Abstract 1993P
Background
Patients with advanced urothelial carcinoma are often not candidates for cisplatin-based therapies. This study explored the efficacy and safety of atezolizumab and eribulin compared to atezolizumab alone in this population.
Methods
Eligible patients had advanced disease that was treatment-naïve in cisplatin-ineligible patients or occurring during or within 12 months of platinum use, and were randomized in a 2:1 ratio to receive eribulin 1.4mg/m2 on days 1 & 8 with atezolizumab 1200mg/m2 on day 1 (A+E) or atezolizumab monotherapy on day 1 (A) in 21 day cycles. Patients were evaluable if ≧ one dose of assigned treatment was received. Planned enrollment was for 66 patients. The primary outcome measure was objective response rate (ORR), where a 1-sided p-value < 0.10 would favor A+E as having a significantly increased response rate.
Results
The Phase 2 study enrolled 33 evaluable patients. Median age at enrollment was 73 years. The median number of cycles received was 4 in A and 3 in A+E. Of the 23 A+E patients, 11 were responders, with an objective response rate (ORR) of 47.8%. There were 2 responders amongst the 10 A patients (ORR 20.0%, p= 0.132). There were five deaths on A, all due to disease progression [PD]; and 10 on arm A+E, 7 from PD (cause not reported for 3). Five patients currently remain on treatment for a median of 8 cycles. The rates of adverse events were similar between arms, including grade 3 or higher hematologic toxicity and creatinine elevation and neuropathy of any grade. Table: 1993P
Patient characteristics | |||
A | A+E | Total | |
Median Age (years) | 75.5 | 73.0 | 73.0 |
Males (%) | 8 (80.0) | 17 (73.9) | 25 (75.8) |
Females (%) | 2 (20.0) | 6 (26.1) | 8 (24.2) |
Prior platinum | 6 (60.0) | 10 (43.5) | 16 (48.5) |
No prior platinum | 4 (40.0) | 13 (56.5) | 17 (52.5) |
Prior therapies | |||
Surgery Only | 3 (30.0) | 4 (17.4) | 7 (21.2) |
No Prior Platinum | 1 (10.0) | 9 (39.1) | 10 (45.5) |
Prior Platinum | 6 (60.0) | 10 (43.5) | 16 (48.5) |
Conclusions
A+E demonstrated clinical activity, however, the study was terminated administratively prior to target enrollment due to changes in standard of care due to the FDA approval of enfortumab vedotin and pembrolizumab (EV+P).

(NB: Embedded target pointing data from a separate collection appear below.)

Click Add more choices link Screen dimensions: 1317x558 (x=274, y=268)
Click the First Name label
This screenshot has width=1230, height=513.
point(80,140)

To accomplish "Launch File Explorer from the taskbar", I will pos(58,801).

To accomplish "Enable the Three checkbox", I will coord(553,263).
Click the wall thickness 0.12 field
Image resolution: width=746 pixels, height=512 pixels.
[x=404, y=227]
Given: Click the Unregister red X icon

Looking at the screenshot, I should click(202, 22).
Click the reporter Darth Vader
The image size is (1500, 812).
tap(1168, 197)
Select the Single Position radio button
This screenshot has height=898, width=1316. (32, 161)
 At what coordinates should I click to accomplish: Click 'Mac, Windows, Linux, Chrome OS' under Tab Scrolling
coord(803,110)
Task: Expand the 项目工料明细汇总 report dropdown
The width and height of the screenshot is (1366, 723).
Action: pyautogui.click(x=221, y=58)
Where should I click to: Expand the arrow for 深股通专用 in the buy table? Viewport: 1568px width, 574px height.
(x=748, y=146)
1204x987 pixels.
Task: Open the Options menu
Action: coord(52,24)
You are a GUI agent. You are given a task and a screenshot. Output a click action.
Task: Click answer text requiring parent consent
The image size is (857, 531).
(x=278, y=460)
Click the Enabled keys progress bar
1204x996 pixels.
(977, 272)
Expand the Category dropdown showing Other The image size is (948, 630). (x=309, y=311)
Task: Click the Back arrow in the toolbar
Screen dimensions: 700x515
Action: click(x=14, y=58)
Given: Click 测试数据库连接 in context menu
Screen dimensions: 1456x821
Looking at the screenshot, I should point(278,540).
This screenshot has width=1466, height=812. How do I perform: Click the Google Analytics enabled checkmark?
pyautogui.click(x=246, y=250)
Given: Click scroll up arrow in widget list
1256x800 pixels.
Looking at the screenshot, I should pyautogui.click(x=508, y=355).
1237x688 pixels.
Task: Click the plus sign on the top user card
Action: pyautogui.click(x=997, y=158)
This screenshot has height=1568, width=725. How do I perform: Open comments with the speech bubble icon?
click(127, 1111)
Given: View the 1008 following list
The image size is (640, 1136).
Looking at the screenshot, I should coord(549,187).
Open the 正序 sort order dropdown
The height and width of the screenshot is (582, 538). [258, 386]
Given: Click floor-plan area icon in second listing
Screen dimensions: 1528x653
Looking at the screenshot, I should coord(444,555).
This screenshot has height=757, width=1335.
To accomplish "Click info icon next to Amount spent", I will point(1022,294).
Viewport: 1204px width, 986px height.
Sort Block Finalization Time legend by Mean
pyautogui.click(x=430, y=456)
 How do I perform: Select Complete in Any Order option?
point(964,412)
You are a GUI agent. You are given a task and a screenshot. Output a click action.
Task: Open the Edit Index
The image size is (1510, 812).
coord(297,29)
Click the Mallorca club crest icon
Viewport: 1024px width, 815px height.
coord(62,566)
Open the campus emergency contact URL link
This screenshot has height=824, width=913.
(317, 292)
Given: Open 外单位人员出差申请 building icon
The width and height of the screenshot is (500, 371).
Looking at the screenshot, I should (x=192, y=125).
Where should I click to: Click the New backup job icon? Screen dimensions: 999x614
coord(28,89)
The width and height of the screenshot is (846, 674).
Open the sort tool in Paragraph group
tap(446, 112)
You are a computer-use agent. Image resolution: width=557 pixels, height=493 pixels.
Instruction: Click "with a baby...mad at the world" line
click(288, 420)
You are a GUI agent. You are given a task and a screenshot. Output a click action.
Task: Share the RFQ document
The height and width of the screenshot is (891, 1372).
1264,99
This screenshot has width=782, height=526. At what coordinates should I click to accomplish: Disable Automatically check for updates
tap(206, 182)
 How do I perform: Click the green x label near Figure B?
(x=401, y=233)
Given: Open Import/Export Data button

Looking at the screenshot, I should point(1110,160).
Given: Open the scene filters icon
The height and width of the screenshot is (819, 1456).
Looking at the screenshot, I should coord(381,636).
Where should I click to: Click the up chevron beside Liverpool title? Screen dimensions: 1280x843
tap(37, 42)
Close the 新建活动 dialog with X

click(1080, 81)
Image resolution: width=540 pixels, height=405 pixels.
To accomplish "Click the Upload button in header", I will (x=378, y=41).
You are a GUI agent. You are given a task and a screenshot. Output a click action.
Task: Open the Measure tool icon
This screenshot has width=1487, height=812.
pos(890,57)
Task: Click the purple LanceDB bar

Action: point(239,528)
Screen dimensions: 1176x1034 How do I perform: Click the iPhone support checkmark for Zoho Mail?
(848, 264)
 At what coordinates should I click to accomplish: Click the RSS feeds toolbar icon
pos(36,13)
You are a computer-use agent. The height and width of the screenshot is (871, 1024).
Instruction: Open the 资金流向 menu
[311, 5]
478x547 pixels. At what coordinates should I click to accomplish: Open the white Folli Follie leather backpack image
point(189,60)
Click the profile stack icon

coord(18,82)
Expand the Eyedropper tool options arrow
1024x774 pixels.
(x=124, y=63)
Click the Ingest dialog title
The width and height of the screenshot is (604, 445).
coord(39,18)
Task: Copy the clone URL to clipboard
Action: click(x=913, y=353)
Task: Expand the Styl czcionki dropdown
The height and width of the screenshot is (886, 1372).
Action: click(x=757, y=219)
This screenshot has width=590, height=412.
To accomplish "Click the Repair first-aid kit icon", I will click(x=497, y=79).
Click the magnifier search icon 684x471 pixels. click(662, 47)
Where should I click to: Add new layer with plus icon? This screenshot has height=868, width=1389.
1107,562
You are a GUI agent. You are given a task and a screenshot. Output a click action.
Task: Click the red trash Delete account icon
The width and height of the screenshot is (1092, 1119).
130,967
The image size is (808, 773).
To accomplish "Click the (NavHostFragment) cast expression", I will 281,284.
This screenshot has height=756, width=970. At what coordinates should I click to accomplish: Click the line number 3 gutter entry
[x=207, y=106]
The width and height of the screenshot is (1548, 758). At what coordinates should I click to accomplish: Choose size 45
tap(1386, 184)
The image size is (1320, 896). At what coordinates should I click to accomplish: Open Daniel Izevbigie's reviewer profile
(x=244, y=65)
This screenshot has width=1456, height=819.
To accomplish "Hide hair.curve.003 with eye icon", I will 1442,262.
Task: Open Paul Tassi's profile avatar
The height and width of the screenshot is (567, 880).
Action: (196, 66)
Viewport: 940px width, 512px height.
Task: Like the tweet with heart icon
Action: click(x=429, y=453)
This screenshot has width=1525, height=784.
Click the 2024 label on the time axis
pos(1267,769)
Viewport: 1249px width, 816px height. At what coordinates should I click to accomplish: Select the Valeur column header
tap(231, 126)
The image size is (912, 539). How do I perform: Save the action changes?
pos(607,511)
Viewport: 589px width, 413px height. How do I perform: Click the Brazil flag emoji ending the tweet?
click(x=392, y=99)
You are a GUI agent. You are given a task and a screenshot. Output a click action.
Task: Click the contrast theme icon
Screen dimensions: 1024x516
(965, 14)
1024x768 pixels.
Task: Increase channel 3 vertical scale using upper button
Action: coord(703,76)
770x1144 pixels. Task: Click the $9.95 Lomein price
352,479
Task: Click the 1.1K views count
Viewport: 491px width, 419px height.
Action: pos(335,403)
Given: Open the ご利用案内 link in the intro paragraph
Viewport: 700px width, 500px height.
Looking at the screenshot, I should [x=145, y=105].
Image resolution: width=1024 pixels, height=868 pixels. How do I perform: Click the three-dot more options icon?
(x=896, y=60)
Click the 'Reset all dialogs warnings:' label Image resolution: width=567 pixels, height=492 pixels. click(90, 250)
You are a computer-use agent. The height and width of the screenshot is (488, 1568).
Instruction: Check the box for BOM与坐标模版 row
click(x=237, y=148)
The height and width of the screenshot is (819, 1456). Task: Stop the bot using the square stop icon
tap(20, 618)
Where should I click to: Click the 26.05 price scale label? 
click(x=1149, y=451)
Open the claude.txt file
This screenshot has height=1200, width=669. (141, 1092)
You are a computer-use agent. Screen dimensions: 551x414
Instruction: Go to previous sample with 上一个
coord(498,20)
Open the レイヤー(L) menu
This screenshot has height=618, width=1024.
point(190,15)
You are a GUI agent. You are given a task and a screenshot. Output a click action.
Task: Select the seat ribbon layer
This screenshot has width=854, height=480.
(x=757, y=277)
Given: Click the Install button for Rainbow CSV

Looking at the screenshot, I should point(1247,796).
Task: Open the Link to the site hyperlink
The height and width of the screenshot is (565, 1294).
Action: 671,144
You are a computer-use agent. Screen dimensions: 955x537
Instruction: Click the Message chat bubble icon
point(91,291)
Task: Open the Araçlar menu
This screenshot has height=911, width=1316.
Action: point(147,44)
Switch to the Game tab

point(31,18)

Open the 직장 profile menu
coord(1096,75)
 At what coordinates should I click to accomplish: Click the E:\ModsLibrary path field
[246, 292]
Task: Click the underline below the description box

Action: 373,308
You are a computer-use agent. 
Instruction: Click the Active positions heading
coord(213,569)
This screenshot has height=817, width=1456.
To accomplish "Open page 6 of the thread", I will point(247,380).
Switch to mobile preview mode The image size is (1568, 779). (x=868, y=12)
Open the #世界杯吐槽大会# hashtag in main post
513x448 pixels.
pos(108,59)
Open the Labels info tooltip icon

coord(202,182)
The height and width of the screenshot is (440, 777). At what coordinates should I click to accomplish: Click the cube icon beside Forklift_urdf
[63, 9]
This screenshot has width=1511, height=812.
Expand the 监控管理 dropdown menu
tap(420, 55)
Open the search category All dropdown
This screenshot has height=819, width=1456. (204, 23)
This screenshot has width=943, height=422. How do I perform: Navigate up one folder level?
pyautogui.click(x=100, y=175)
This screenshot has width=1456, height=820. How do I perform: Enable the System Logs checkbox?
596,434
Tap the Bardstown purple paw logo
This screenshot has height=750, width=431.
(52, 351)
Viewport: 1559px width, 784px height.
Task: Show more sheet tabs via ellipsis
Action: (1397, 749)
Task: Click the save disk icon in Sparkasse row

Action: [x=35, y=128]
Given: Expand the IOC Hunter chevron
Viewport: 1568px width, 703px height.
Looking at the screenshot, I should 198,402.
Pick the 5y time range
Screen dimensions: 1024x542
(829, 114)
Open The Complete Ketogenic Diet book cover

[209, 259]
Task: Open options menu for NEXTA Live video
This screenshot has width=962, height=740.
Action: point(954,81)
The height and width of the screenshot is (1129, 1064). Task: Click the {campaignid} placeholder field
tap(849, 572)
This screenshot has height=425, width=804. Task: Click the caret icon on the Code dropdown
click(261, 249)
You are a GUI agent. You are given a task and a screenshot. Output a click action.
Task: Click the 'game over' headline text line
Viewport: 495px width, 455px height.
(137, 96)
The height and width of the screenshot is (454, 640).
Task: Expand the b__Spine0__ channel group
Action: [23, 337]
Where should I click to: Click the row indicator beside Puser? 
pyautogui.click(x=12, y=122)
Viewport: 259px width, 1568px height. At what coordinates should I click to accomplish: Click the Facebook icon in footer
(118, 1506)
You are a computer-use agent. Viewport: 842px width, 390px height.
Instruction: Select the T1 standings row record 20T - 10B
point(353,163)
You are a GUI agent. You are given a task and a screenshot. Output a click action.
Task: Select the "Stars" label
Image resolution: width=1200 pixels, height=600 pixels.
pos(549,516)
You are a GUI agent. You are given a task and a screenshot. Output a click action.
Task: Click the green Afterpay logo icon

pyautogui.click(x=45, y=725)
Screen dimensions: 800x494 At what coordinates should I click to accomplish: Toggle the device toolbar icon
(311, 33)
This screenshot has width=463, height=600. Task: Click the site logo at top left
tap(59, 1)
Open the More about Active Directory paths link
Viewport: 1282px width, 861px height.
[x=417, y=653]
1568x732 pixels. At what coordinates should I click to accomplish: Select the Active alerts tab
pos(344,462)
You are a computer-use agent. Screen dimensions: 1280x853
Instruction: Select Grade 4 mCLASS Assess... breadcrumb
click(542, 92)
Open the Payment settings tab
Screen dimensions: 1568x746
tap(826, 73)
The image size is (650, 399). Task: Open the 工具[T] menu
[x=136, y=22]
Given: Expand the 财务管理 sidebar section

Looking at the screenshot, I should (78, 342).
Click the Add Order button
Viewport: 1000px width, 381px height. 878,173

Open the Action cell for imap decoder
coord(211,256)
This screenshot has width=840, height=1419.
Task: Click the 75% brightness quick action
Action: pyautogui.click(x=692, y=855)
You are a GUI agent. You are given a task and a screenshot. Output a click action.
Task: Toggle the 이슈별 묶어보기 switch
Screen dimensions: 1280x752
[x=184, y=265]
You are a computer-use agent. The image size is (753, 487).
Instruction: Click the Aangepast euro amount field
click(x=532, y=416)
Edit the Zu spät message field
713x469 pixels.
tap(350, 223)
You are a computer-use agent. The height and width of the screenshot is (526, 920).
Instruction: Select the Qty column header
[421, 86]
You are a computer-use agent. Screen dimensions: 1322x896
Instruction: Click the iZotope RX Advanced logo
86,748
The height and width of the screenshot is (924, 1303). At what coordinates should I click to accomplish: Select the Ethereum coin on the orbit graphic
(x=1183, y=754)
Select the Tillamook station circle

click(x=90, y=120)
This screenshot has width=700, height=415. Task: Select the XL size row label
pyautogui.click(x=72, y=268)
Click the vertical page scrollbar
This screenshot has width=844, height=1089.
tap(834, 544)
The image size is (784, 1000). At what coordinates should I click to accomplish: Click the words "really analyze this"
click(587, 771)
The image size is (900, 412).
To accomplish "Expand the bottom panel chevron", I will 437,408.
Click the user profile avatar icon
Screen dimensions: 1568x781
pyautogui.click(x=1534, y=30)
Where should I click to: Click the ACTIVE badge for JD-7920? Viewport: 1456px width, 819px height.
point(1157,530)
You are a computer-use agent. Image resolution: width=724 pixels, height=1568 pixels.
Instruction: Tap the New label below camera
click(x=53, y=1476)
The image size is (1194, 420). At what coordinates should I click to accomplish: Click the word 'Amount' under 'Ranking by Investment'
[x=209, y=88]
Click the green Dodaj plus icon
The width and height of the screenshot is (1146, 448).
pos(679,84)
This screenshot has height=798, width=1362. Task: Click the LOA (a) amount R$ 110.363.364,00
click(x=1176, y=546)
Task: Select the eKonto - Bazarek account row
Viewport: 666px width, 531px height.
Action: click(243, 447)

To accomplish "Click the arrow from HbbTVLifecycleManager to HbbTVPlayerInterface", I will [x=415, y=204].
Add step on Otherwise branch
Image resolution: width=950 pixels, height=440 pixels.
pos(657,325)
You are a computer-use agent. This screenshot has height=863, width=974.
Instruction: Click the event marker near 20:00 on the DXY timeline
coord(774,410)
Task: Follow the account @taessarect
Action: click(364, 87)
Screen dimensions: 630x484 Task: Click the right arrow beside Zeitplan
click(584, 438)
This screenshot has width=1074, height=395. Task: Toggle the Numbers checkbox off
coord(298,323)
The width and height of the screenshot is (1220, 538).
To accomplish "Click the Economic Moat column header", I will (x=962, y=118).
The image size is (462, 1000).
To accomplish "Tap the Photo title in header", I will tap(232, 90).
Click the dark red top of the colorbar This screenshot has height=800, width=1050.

Further studies combining eribulin and checkpoint inhibitors may focus on patients who cannot tolerate EV.
Clinical trial identification
NCT03237780.
Editorial acknowledgement
Legal entity responsible for the study
National Cancer Institute.
Funding
National Cancer Institute.
Disclosure
M. Krailo: Financial Interests, Personal, Advisory Board, Receives compensation for DSMC membership: Merck, Sharpe, and Dohme. D.I. Quinn: Financial Interests, Personal, Advisory Board, Advisory Board; Phase 3 trial leadership: Merck; Financial Interests, Personal, Advisory Board, Advisory Board: Seattle Genetics; Financial Interests, Personal, Invited Speaker, Educational lectures and Advisory Board: Pfizer; Financial Interests, Personal, Other, Phase 3 trial leadership: Bayer; Financial Interests, Personal, Full or part-time Employment, Senior Medical Director: AbbVie; Financial Interests, Personal, Stocks/Shares, Stock as part of job payment: AbbVie; Financial Interests, Institutional, Steering Committee Member, phase 2 study, phase 3 study: Pfizer; Financial Interests, Institutional, Funding, phase 2 study: Merck; Financial Interests, Personal and Institutional, Coordinating PI, Coordination of international phase 2/3 trial: Bayer. All other authors have declared no conflicts of interest.